---------- Input for this task

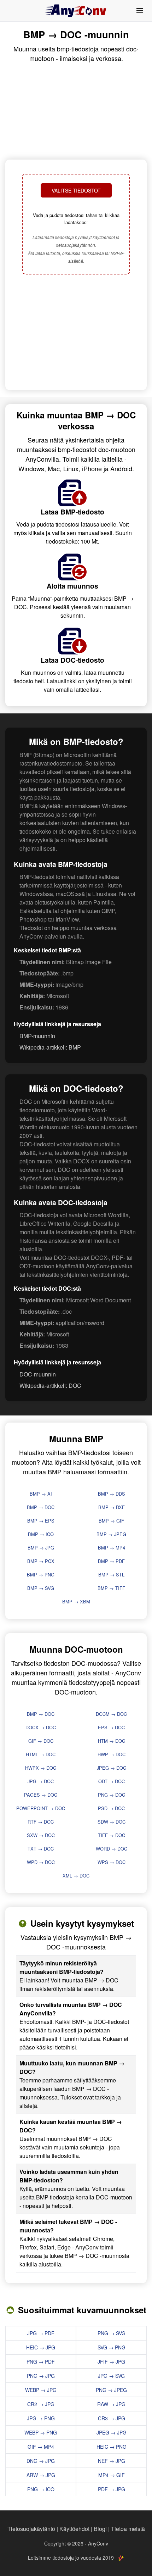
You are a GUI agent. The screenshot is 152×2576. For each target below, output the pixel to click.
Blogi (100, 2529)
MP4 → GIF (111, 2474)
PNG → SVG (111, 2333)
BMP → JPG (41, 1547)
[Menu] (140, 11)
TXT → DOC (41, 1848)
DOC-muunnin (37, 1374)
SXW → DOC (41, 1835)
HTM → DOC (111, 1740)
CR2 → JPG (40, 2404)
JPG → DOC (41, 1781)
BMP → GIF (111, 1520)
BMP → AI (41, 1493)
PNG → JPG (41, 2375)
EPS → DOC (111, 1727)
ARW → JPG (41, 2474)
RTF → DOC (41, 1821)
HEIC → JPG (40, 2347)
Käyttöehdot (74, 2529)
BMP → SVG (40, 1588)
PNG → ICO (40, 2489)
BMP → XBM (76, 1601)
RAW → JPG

--------------------

> **What this task involves**
Return the lines above, starting at the one that contains "BMP → GIF (111, 1520)" and running through the last, exactly as they appear, with no extra lines.

> **Answer to the exercise**
BMP → GIF (111, 1520)
BMP → AI (41, 1493)
PNG → JPG (41, 2375)
EPS → DOC (111, 1727)
ARW → JPG (41, 2474)
RTF → DOC (41, 1821)
HEIC → JPG (40, 2347)
Käyttöehdot (74, 2529)
BMP → SVG (40, 1588)
PNG → ICO (40, 2489)
BMP → XBM (76, 1601)
RAW → JPG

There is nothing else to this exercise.